Letter: Lawmakers’ COVID stance denies crises in hospitals

    From: Richard Gold

    Columbus

    What juxtaposition in recent headlines. Our beleaguered health care workers, to whom we are all profoundly indebted, are again bulldozed by massive increases in COVID.

    Simultaneously, our supermajority Republican state legislature scurries to prevent the governor from potentially imposing public health measures to reduce COVID spread, let alone the economic chaos/dislocations COVID eruptions trigger. Much of this is proposed in the name of religious freedom or is caterwauling about impingement of rights and personal liberties.

    Indiana is near the bottom at 54% vaccinated. The overwhelming majority of the current COVID sick and dying are unvaccinated. This should inform both personal choice and public policy. Apparently not.

    Back to rights. We live in a society – we call it civilization – governed by laws. The philosophical underpinning is that there is a common good all enjoy – public safety, national defense, justice, clean air – etc. To this common good, we subordinate certain behaviors and desires. This allows us to move from a barbarian state to a society where each of us hope to enjoy liberties and freedoms envisioned by the founders and enshrined in our Constitution.

    Our Constitution, the legal bedrock of America, includes an addendum, the Bill of Rights.

    IU public policy professor Sheila Seuss Kennedy explains the intent:

    “The Bill of Rights is often referred to as a libertarian brake on majoritarian power. That’s because its central purpose is to answer an important question: Who decides? You get to decide what books you read, what prayers you say (or whether you pray), what political opinions you embrace, who you associate with, or marry, and how many children you have. You get to choose your own life goals, and determine your own morality. The Bill of Rights is a list of decisions that government is forbidden to make.

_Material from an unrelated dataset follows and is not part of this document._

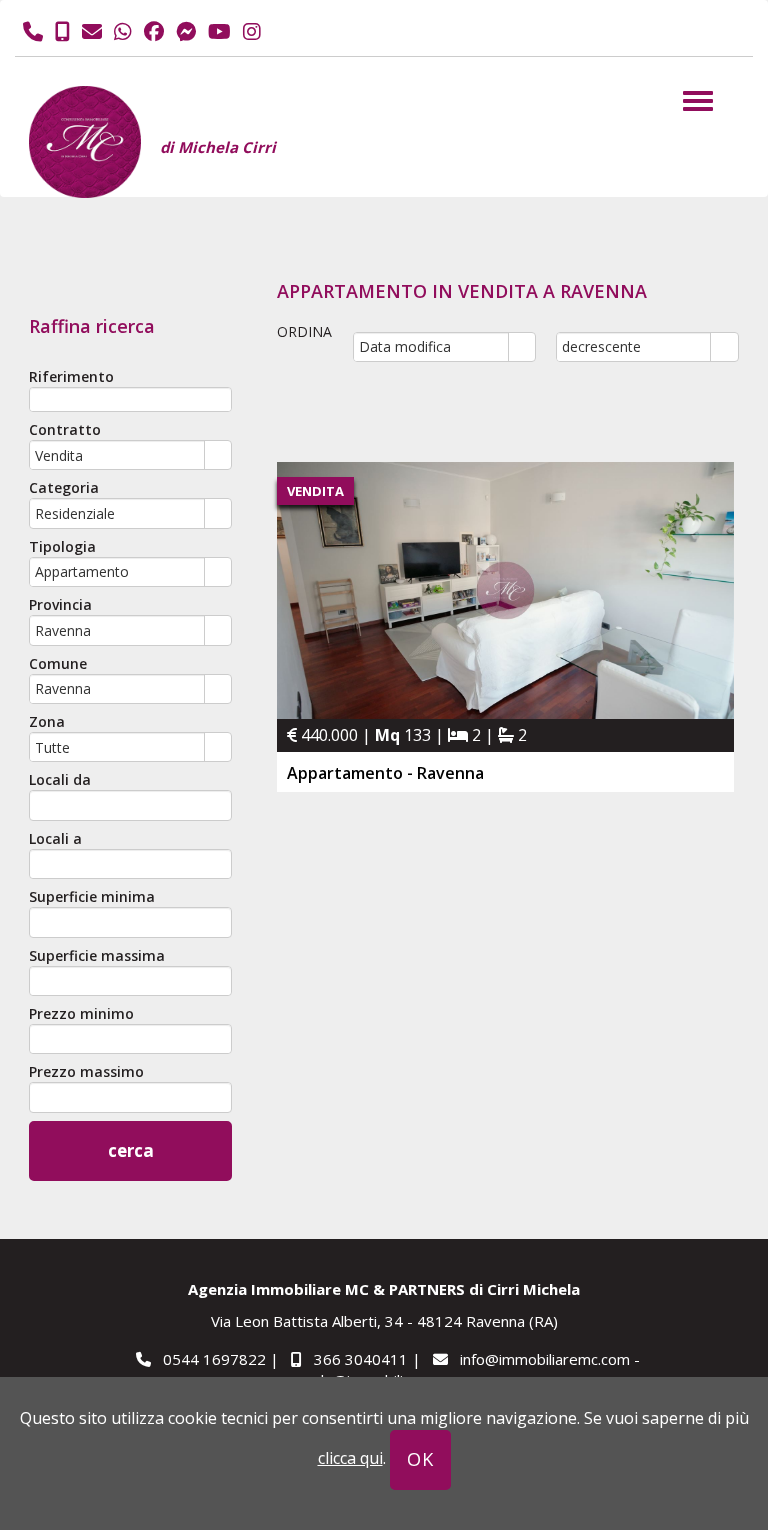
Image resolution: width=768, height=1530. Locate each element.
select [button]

    “Our government is limited in scope. The libertarian foundation of our Constitution and Bill of Rights is deceptively simple: We get to ‘do our own thing’ until and unless we harm the person or property of someone else, and so long as we are willing to accord an equal liberty to others.”

    The litmus test: “we get to … until it harms the person or property of someone else.” I can’t drive 100 mph down Washington Street at noon as much as I believe it’s my right; nor argue that speed limits infringe on my religious beliefs. You can’t either.

    If you are a carrier of COVID or another plague, you will do harm to others, intentional or not. Our tools to fight this are limited, but improving. We can vaccinate and boost, mask, social distance, and avoid super-spreaders. Vaccination/boosters are the most effective tool. When we don’t, the contagion mutates and metastasizes, and the pandemic furiously reignites. This means more die and the economic carnage multiplies — lost jobs, lost income, inflation, shortages, and more.

    This is not holiday joy.

    Maybe state legislators should assist in hospital admissions.

    If only they thought that might get them re-elected.